In the midst of all this, a 91-year-old friend, Una, sent Rog home with a handful of violets from her garden. They fitted perfectly into a charming, lopsided vase my sister Al made yonks ago – I had always searched for the right flowers for it.
The scent of the violets conveyed me to a time when I stirred my washing as it heated in a copper. The perfume took me to mossy, damp, woody places with shady secrets, where I rode my motorcycle wildly past trees dripping fragrant moisture. I twisted the machine along on the winding road in an effortless rhythm as I fled the calamities of urban youth.
It took me further back, to my grandmother’s side as her knobbly fingers transformed my ungainly efforts into embroidery, and my young eyes enabled me to thread the needles from the wooden reels of Coat’s cotton. Her dressing table held a silver hair-grooming set, mysterious silver-topped jars and the powder she patted on her limp, finely crazed skin. Her crystal perfume atomiser was connected to a pink-silk-crochet-covered balloon that I loved to squeeze, releasing a magical scent that made me forget the dry, dusty heat outside.

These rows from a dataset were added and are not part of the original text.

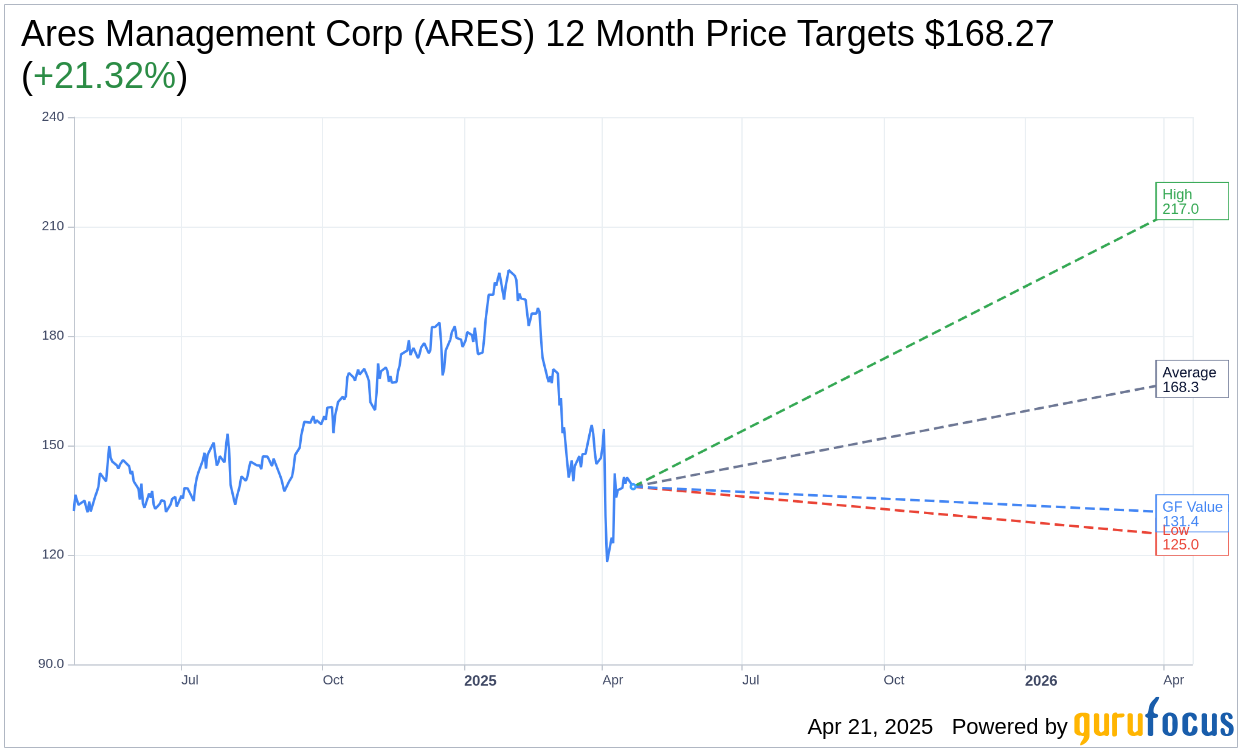The image size is (1242, 752).
Task: Click the +21.32% percentage in the title
Action: 104,76
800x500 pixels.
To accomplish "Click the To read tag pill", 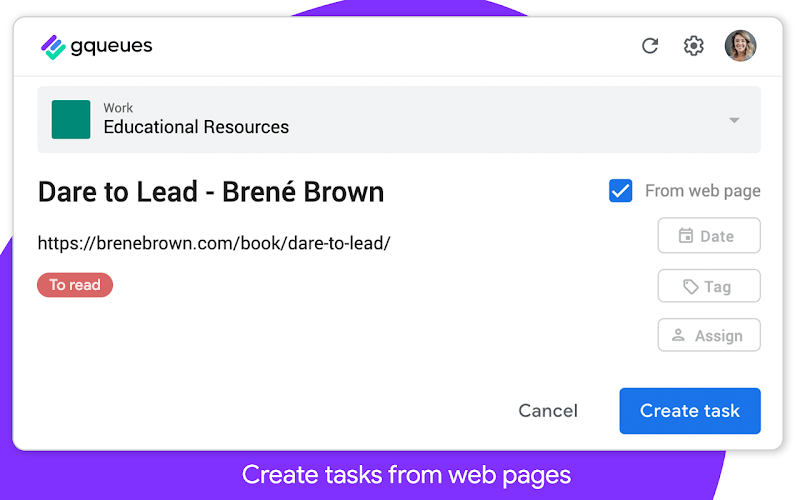I will 75,285.
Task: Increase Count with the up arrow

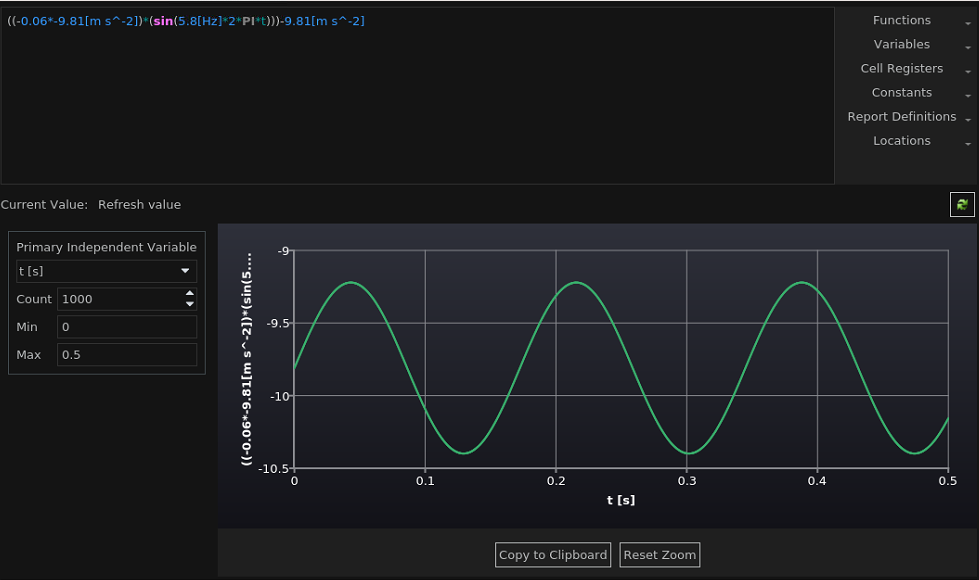Action: click(190, 294)
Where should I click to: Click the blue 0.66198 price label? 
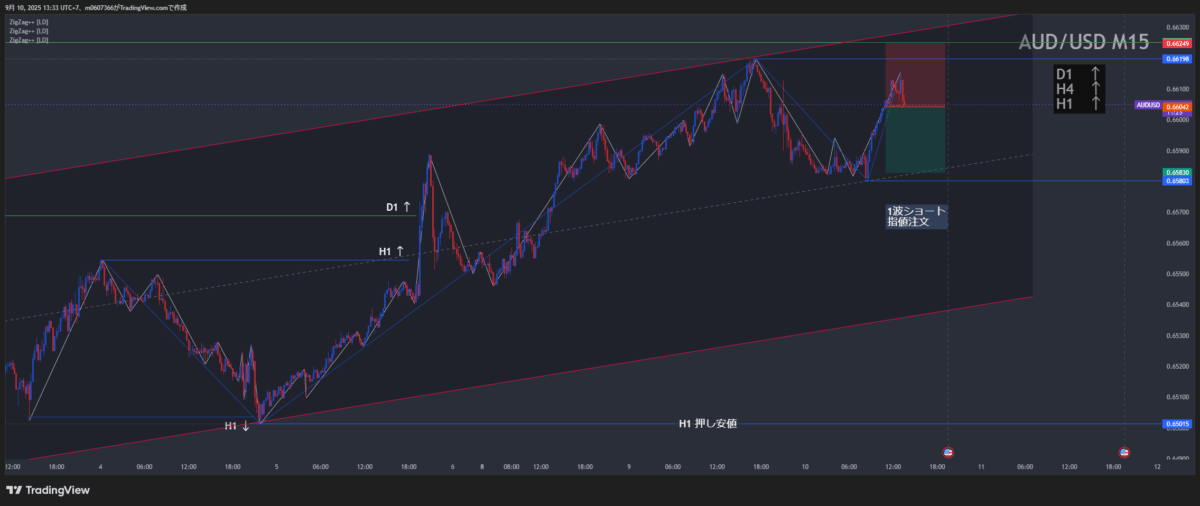(x=1176, y=59)
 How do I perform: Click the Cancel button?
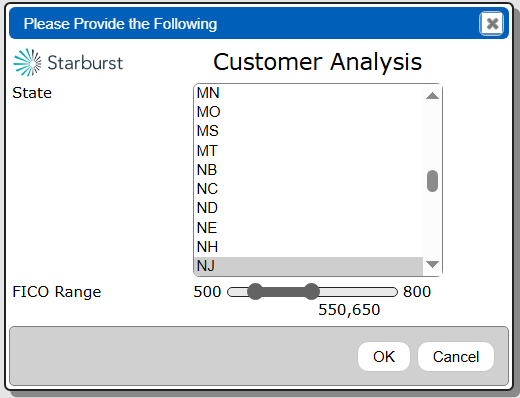tap(456, 357)
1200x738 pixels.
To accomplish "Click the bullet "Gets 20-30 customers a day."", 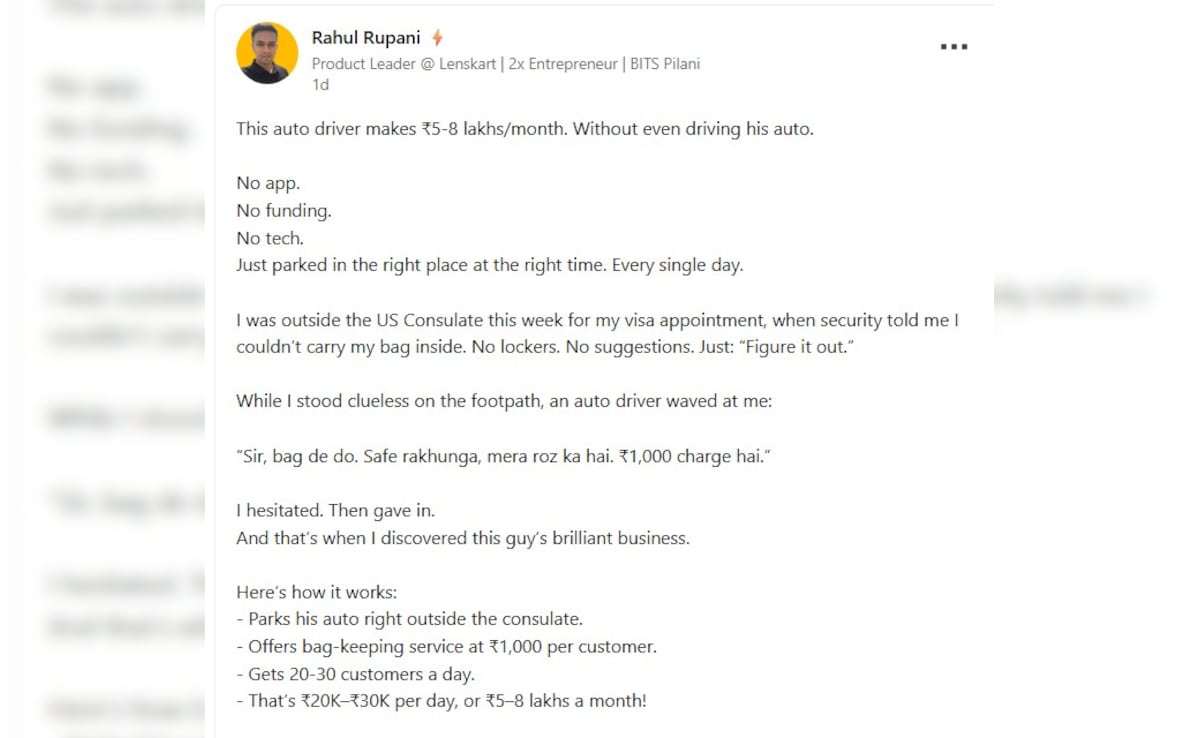I will coord(355,674).
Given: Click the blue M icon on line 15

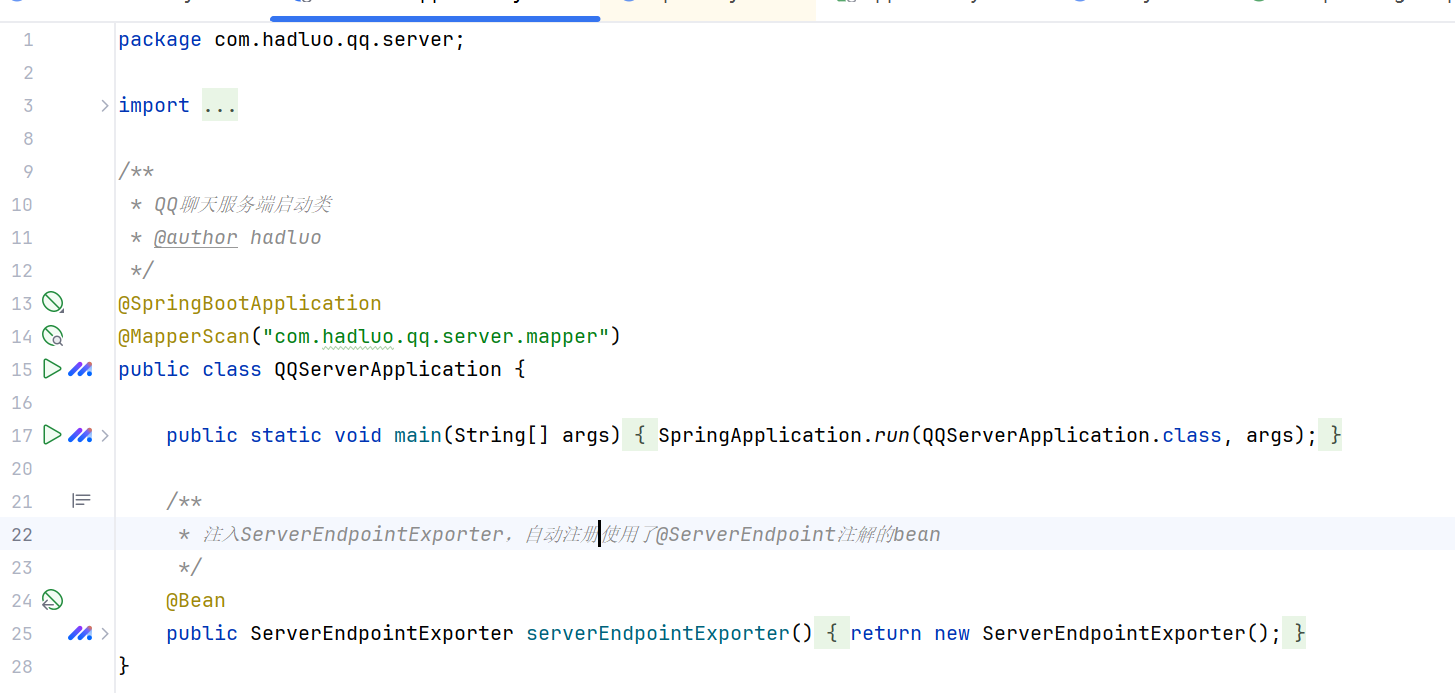Looking at the screenshot, I should (80, 369).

Violet is a tricky fragrance to capture in a long-lasting scent – apparently it supplies good middle notes but falls down somewhat on the base, fading in a couple of hours. But something’s in the air – violets are throwing off their musty reputation with companies such as Donna Karan parading a square-cut bottle of divinely purple-hued iris with violets, and a rebranded Yardley London rereleasing its 1913 April Violets.
And then there’s the most famous of them all, Violetta di Parma by Borsari. Originally Lodovico di Borsari managed to acquire its secret way back in 1870 from the monks who had distilled the essence of the flower for Napoleon Bonaparte’s second wife, Marie Louise. Word is she was as shy as the flowers she loved so much.